Texte à lire =>
Fin de la mobilisation pour les salariés d’Eurenco

Emilie Bar
13 octobre 2017
Par Xavier Boucherie

Depuis la mi-juillet un préavis de grève illimité, lancé par la CGT, courrait à la poudrerie de Bergerac. Des salariés qui protestaient contre le flicage permanent de leur direction et des mesures de sécurité vacillantes sur certaines lignes de production. Dont celle inaugurée en grande pompe le mois dernier par la direction.

Deux explosions dans le nouvel atelier en moins d'un mois

La dernière se serait produite dans la nuit de mercredi à jeudi dernier. Heureusement aucune victime, rassure les syndicats dans le tract annonçant la fin de la grève.

1000 heures de débrayage depuis juillet et des gages donnés par la direction.

Données =>
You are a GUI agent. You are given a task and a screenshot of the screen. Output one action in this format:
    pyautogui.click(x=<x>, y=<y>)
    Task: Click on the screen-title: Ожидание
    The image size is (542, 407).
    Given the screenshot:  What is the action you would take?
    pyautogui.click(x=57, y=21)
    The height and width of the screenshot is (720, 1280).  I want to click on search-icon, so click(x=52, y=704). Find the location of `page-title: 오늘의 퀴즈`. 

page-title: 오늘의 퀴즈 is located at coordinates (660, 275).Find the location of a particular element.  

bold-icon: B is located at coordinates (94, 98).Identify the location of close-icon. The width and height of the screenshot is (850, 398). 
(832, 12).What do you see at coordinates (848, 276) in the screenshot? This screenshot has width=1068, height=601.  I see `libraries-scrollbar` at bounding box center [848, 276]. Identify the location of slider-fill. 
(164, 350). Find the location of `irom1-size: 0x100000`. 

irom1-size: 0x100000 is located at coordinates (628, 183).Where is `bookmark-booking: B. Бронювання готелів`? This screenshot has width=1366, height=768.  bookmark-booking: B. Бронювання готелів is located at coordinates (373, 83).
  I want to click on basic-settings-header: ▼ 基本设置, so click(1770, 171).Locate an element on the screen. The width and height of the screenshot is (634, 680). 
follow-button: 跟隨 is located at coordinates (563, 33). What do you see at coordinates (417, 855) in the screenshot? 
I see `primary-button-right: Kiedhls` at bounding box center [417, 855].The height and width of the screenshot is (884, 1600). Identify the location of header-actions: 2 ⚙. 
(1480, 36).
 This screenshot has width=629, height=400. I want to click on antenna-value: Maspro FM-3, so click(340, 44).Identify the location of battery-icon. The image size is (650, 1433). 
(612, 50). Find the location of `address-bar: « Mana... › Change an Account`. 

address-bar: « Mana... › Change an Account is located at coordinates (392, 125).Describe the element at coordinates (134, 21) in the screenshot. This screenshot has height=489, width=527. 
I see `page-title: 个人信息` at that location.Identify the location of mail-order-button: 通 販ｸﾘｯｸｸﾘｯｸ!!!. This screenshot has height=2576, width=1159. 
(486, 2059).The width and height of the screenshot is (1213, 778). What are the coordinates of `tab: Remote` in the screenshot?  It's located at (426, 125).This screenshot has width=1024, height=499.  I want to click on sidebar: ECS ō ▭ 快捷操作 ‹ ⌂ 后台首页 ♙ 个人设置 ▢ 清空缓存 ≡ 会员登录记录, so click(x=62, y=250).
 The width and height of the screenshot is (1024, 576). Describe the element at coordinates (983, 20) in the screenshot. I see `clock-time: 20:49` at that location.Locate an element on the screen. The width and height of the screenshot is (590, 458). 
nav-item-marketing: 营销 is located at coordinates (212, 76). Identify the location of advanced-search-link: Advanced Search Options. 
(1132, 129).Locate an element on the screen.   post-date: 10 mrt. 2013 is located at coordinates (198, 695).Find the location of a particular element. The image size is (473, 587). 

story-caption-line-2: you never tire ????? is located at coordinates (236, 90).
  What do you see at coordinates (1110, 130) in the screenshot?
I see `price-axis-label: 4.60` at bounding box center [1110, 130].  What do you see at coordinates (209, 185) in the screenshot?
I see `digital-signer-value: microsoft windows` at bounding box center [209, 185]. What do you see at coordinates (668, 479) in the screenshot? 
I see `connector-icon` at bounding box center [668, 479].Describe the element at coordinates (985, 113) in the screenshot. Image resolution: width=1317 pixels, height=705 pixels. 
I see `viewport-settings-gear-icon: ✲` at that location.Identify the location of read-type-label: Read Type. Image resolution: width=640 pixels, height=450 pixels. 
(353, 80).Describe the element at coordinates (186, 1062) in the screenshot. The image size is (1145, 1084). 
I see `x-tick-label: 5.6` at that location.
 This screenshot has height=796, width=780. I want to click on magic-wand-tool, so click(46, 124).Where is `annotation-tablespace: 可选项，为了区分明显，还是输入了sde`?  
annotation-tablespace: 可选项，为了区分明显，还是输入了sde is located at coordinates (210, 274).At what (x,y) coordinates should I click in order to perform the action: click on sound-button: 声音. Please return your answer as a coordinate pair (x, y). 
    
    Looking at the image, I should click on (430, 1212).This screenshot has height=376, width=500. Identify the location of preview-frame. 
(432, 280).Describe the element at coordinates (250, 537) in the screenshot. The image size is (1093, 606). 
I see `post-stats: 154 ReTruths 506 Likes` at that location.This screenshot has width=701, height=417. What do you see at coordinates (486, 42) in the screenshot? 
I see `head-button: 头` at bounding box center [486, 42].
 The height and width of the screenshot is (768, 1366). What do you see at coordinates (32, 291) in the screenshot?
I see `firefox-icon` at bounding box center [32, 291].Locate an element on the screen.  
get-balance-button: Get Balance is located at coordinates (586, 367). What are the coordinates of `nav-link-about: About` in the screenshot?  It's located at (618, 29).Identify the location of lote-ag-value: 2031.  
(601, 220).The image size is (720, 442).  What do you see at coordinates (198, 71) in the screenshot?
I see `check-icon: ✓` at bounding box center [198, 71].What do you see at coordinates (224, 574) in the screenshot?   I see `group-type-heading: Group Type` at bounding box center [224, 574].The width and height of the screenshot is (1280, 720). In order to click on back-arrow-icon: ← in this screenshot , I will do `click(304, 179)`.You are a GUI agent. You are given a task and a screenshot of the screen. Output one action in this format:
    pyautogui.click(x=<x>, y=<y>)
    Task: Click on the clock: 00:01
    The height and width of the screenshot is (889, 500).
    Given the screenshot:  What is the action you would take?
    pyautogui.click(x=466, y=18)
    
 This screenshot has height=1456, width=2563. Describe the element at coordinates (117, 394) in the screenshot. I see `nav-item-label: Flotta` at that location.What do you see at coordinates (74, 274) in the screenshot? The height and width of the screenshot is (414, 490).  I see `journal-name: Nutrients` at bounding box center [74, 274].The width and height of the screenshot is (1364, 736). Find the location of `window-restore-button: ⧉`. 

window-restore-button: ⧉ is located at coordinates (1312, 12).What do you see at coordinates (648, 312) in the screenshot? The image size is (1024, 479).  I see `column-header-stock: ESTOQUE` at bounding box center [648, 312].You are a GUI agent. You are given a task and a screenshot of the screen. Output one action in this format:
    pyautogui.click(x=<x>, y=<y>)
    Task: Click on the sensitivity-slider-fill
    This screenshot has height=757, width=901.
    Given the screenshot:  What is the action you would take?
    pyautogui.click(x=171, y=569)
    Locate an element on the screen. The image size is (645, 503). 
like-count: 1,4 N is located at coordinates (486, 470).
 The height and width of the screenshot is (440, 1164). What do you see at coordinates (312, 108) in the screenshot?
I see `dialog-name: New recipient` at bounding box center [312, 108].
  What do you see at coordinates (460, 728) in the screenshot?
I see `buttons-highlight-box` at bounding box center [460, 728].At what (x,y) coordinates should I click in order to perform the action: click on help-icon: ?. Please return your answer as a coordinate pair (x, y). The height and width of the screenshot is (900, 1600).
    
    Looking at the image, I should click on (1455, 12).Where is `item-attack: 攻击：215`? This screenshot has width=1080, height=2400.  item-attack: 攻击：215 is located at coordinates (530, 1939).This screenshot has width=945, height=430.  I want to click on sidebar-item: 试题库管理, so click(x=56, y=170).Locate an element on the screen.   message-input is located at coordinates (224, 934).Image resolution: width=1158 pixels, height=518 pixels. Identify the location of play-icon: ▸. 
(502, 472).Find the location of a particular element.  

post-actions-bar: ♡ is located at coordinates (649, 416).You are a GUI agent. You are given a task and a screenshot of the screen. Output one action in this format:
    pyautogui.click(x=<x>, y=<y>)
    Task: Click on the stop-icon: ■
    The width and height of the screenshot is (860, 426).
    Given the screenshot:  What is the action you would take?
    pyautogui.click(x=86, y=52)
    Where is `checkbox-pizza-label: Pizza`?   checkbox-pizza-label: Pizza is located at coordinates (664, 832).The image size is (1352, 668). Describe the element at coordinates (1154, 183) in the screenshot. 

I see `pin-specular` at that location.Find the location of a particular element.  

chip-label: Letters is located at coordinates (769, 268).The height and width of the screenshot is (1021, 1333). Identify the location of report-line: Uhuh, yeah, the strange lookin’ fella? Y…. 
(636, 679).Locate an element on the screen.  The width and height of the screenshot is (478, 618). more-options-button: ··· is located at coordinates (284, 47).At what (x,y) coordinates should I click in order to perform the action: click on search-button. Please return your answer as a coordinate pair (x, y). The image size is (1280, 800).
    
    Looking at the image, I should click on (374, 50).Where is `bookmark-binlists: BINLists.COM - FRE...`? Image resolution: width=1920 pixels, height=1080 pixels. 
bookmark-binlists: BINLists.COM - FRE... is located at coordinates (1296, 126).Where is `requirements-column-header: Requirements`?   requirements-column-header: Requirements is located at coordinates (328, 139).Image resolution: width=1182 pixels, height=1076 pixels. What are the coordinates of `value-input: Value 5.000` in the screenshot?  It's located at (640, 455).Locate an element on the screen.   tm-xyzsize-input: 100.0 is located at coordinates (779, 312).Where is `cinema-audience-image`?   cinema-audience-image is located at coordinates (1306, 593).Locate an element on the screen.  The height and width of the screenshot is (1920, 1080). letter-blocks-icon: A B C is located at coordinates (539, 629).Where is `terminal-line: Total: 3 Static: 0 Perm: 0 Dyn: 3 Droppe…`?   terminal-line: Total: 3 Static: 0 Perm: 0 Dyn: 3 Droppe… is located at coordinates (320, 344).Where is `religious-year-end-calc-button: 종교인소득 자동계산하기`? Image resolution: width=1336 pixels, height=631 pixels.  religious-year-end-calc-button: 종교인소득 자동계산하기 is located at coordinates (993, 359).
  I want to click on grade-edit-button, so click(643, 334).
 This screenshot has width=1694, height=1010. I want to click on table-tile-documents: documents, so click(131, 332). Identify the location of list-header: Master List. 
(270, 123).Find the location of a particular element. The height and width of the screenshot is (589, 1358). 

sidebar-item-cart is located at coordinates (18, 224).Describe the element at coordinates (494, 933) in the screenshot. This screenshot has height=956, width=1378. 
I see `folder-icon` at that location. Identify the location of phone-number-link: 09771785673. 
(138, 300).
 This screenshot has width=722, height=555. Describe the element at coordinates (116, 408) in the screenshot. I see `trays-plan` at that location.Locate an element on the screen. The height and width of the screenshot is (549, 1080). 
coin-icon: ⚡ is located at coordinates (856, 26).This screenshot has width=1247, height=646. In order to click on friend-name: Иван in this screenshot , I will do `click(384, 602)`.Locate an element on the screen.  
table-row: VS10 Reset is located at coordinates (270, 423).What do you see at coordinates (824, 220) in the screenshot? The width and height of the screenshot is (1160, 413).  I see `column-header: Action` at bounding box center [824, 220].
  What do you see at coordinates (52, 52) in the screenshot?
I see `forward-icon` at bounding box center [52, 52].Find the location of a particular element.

Consigne =>
Répondez à ces questions sur l'article consacré à la grève chez Eurenco :
(a) Quel syndicat a lancé le préavis de grève illimité à la poudrerie de Bergerac ?
(b) Combien d'explosions se sont produites dans le nouvel atelier en moins d'un mois ?
(c) Combien d'heures de débrayage ont eu lieu depuis juillet ?
Le matériel ci-dessus ne sert à rien dans cet exercice.

Réponse rédigée =>
(a) La CGT.
(b) Deux explosions.
(c) 1000 heures.